Пелион. Влечение и увлечения

Наверное, многие знают, что Пелион (Пилион) — горный массив, отделяющий долину Пенея от Эгейского моря, — родина кентавров. Еще эта часть Фессалии называется Магнезией, откуда наши «магнит» и «магнетизм». И в первое подтверждение справедливости этой этимологии наш водитель Аристидис вдруг останавливается на одном из склонов и — прямо на спуске — не подстраховываясь ни ручным тормозом, ни передачей, выходит из машины. Картина и сама по себе удивительная: дорога явно идет под уклон, а машина стоит на месте. Мало того, шофер предлагает — в качестве аттракциона — толкнуть ее вверх. Одним пальцем. Толкаю. Невероятно!
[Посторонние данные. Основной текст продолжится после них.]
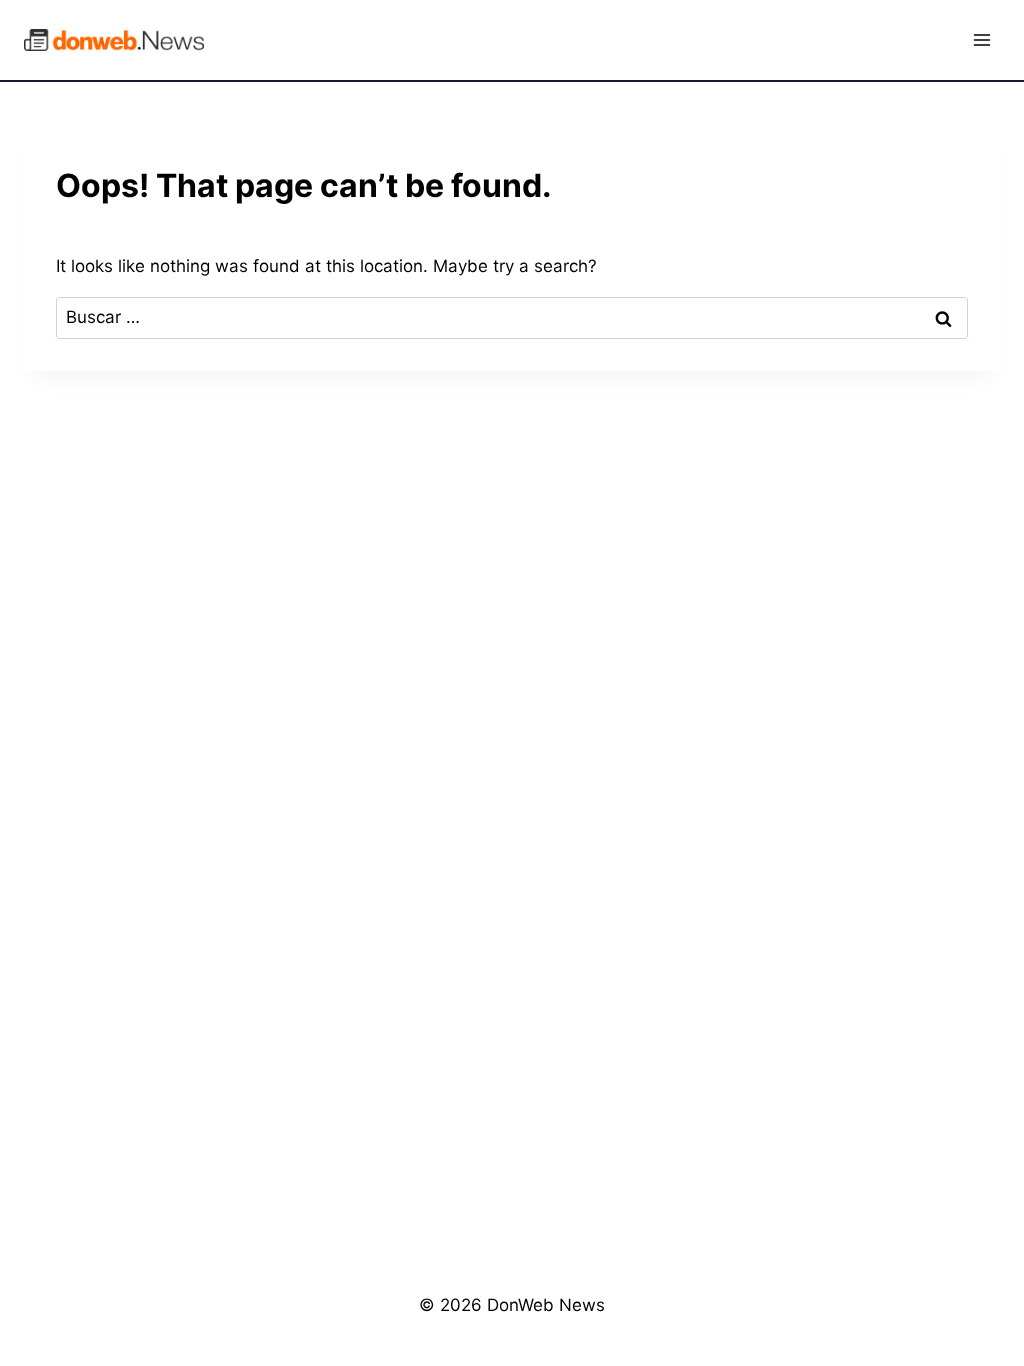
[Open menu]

Тяжелый автомобиль послушно движется вверх — метр, два, пять. Дальше толкать не получается — волшебный отрезок закончился, и снова вступил в силу старый добрый закон всемирного тяготения. Дорожные рабочие предусмотрительно пометили загадочный двадцатипятиметровый участок белыми и красными полосами, но объяснить странное явление нам никто из местных не сумел.
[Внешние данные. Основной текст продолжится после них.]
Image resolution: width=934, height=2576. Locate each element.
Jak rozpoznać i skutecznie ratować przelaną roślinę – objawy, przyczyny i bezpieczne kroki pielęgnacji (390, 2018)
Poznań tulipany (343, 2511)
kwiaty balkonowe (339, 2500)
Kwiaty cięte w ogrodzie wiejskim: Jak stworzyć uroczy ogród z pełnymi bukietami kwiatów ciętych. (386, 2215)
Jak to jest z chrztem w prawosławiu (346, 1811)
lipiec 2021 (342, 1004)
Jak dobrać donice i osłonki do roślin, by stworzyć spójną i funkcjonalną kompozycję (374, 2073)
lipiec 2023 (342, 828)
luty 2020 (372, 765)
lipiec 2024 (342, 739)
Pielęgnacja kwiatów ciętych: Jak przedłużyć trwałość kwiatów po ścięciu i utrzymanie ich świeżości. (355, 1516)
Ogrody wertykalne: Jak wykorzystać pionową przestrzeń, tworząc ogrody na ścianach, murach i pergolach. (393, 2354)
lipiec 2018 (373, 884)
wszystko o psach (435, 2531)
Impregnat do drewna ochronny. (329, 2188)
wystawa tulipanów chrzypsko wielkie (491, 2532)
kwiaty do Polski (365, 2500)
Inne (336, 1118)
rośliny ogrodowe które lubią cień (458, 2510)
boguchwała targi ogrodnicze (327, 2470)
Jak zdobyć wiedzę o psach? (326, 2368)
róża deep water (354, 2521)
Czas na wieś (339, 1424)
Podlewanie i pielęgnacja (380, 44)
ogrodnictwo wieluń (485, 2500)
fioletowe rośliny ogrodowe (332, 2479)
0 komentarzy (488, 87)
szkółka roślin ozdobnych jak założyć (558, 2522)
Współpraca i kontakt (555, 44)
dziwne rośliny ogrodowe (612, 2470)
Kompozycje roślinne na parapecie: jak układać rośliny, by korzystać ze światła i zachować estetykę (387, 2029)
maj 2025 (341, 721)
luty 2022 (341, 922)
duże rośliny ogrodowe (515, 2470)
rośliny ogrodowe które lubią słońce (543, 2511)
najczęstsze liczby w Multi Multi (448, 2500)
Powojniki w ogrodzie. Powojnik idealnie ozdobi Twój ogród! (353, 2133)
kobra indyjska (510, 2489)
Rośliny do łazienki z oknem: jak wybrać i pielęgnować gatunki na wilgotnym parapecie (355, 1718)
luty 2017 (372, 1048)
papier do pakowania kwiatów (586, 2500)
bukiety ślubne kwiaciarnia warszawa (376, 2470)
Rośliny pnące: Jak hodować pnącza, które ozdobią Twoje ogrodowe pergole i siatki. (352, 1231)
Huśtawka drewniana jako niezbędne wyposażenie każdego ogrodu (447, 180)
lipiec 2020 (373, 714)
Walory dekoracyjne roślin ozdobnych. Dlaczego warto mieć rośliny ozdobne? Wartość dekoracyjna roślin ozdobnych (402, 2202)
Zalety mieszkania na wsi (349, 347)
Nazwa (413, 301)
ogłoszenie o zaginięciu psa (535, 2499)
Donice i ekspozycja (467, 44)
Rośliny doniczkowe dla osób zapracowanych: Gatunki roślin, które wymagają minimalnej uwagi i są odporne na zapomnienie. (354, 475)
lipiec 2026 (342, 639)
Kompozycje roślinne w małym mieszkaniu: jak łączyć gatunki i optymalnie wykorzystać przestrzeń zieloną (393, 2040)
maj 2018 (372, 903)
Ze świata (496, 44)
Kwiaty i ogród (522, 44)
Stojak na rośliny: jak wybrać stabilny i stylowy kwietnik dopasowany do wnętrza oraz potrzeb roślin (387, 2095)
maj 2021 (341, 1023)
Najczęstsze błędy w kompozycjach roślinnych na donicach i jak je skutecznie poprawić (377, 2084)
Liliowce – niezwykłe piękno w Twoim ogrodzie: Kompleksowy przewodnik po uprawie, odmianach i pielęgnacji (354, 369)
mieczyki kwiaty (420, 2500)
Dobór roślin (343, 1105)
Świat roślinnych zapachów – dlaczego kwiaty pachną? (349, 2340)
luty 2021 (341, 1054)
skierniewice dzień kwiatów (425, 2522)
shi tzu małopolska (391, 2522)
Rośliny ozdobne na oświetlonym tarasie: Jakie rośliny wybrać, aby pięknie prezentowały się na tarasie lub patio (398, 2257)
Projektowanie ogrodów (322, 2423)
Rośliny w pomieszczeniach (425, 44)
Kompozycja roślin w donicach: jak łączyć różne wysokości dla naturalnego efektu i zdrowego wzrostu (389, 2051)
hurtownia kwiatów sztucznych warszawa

Но все же главным магнетизмом Пелиона остается совсем другое «влечение». Дело в том, что это самая эротическая гора греческого мифа. Необоримо было влечение богов к населявшим склоны Пелиона древним богиням.

Ассоциация 3 (эротическая)

Зевс вожделел дочь Нерея Фетиду. Но Прометей рассказал ему, что Фетиде на роду написано произвести на свет сына, который превзойдет могуществом своего отца. Зевс испугался и велел не слишком могущественному Пелею овладеть нереидой. Как та ни сопротивлялась, герой ее все-таки одолел, а потом и свадьбу сыграли — здесь же, на Пелионе, в просторной пещере кентавра Хирона. Тут-то богиня раздора Эрида, которую забыли пригласить, и подбросила богиням яблоко с надписью «Прекраснейшей», спор из-за которого стоил жизни и будущему сыну Пелея и Фетиды Ахиллесу, и тысячам других воинов, погибших под Троей.

Древние греки обожествляли даже туман Пелиона. Тоже неслучайно и тоже из-за любви. По другому преданию, в этих местах жил лапиф Иксион, царь Ларисы (его племянницей, кстати, была та самая Коронида, любовница Аполлона и Исхия). Ему случилось воспылать страстью к самой супруге Зевса Гере. Царь богов, чтобы подразнить несчастного, слепил из тумана женское существо, поразительно похожее на Геру, и заставил этот мираж отдаться Иксиону. Страсть лапифа была так сильна, что от мимолетного союза с призраком появились на свет настоящие кентавры.

Странно, но осел — чуть ли не единственное местное животное, которое не встречается в греческих мифах (знаменитый «Золотой осел» — произведение уже римского периода)

Похоже, кого-то эти дикие места по-прежнему отпугивают — во всяком случае, нам ни одного человека не попадается. Тем лучше — буйная растительность, похожие на диковинные фигуры деревья будят воображение. Просится на язык строчка Николая Алексеевича Заболоцкого «Читайте, деревья, стихи Гезиода…» И нужно совсем немного усилий, чтобы представить, как океанида Филира стремится избежать объятий Кроноса. Сперва она становится кобылицей, но похотливый отец Зевса — тут как тут в обличье жеребца. Потом, уже вернувшись в человеческий облик и породив на свет кентавра Хирона, Филира попросит Зевса превратить ее в самое душистое и податливое для резьбы дерево — липу.